ICOMOS-USA and World Heritage USA would like to thank our outgoing trustees and introduce 4 new trustees to our Board of Directors.

We extend heartfelt thanks to the following trustees for their years of service to ICOMOS-USA: Emily (Yoon Sung) Choi, J.D.; Stephen J. Farneth, FAIA, LEED AP; and Professor Archer St. Clair Harvey, Ph.D. We will miss your guidance and collegiality.

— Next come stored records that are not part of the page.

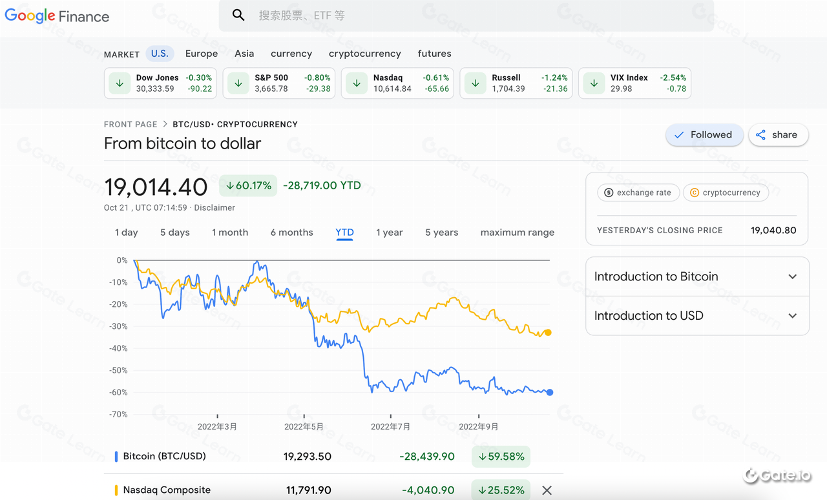Click the green decline arrow on Dow Jones chip
The width and height of the screenshot is (827, 500).
coord(119,83)

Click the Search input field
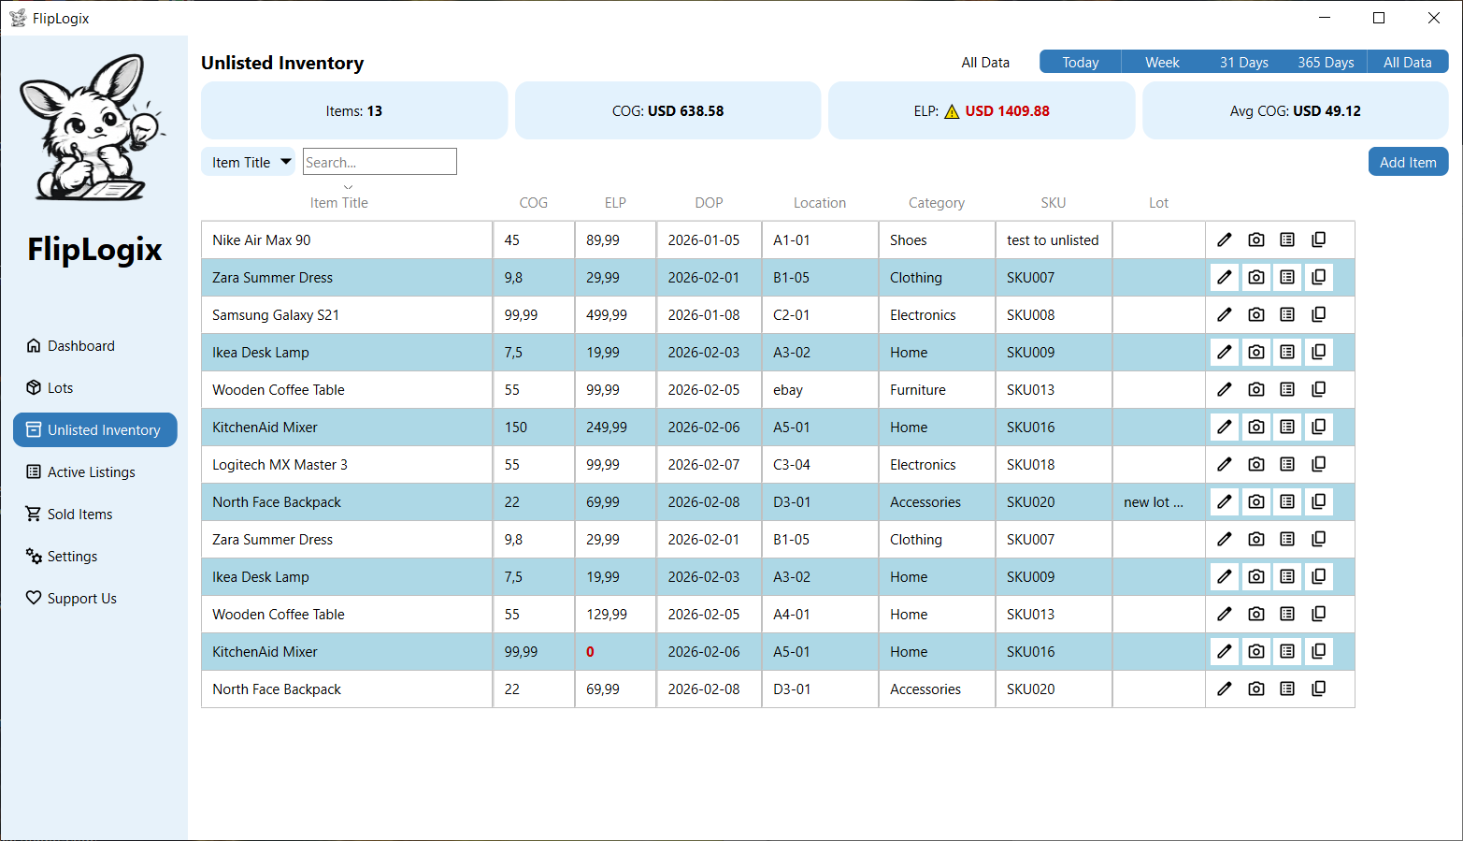click(x=380, y=162)
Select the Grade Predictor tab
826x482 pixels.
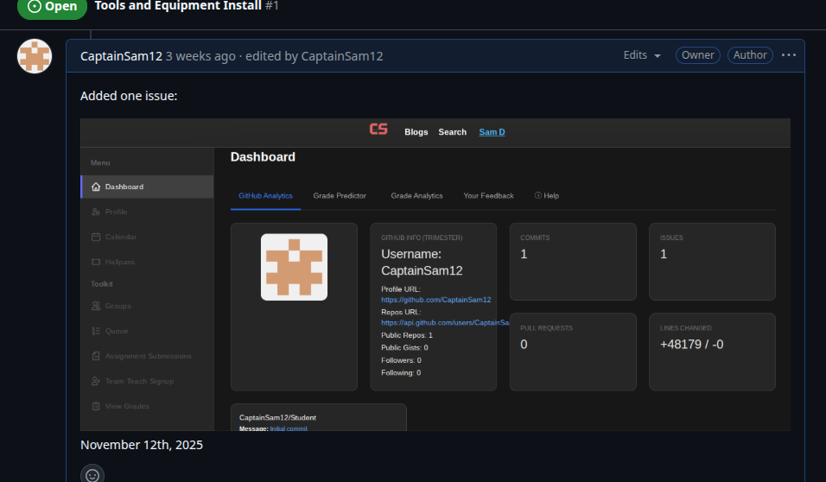point(340,196)
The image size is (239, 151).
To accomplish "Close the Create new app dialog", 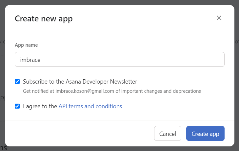I will click(219, 18).
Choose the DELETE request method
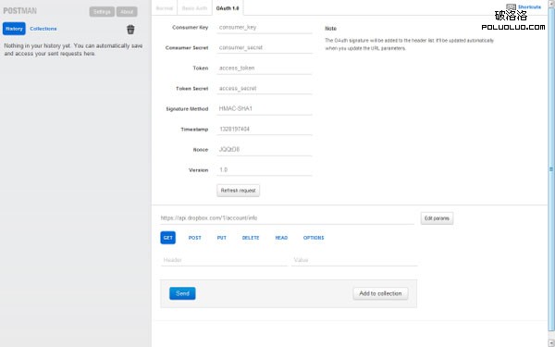The image size is (555, 347). tap(251, 238)
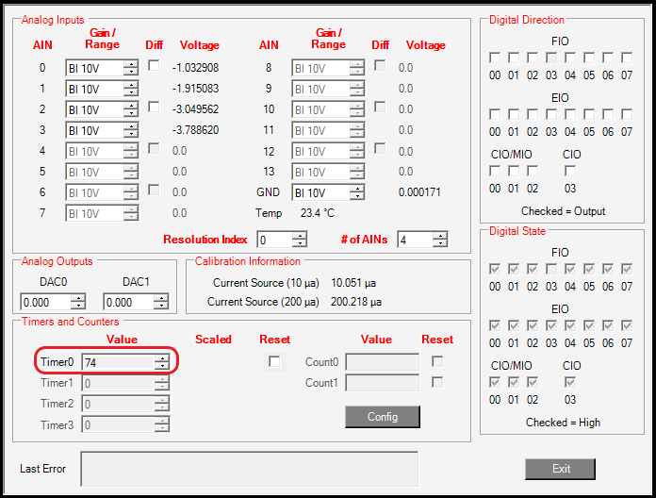Open AIN 0 Gain/Range selector
656x498 pixels.
click(x=101, y=68)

We are proud to introduce the following trustees, newly elected at our annual meeting on December 11, 2023, or joining us late in 2023 to fill vacant terms:

Sylvia Y. Cyrus

Sylvia is the Executive Director of the Association for the Study of African American Life and History (ASALH), a 105-year old organization that leads the vital discussion, dissemination and preservation of Black history and culture. The recipient of numerous awards, Sylvia has formed lasting strategic partnerships with corporate and community leaders who share her vision and dream to preserve black history.

 

Cynthia MacLeod, MA

Cynthia MacLeod is an architectural historian who retired in 2023 as Superintendent of Independence National Historical Park in Philadelphia. As Superintendent for 15 years, she cared for the Independence Hall World Heritage Site and associated museum collections. Cindy has also been a member of numerous task forces for projects throughout the National Park Service and internationally, including missions to Poland, France, and Italy, and her experience with partner organizations is deep.

 

Lynn Meskell, Ph.D.

Lynn Meskell is Penn Integrates Knowledge Professor at the University of Pennsylvania. She is also Richard D. Green Professor of Anthropology in the School of Arts and Sciences, Professor in Historic Preservation at the Weitzman School of Design, and curator in the Middle East and Asia sections at the Penn Museum.  Since 2011, Lynn has conducted an institutional ethnography of UNESCO World Heritage, tracing the politics of governance and sovereignty and the subsequent implications for multilateral diplomacy, international conservation, and heritage rights.

Amber N. Wiley, Ph.D.

Amber N. WileyAmber N. Wiley is a Presidential Associate Professor in Historic Preservation and the inaugural Matt and Erika Nord Director of the Center for the Preservation of Civil Rights Sites (CPCRS) at the University of Pennsylvania Weitzman School of Design. Her research interests center on the social aspects of design and how it affects urban communities – architecture as a literal and figural structure of power. She focuses on the ways local and national bodies have made the claim for the dominating narrative and collective memory of cities and examines how preservation and public history contribute to the creation and maintenance of the identity and sense of place of a city. Her publications cover African American and African diasporic cultural heritage, urbanism in New Orleans, school design, urban renewal, and preservation.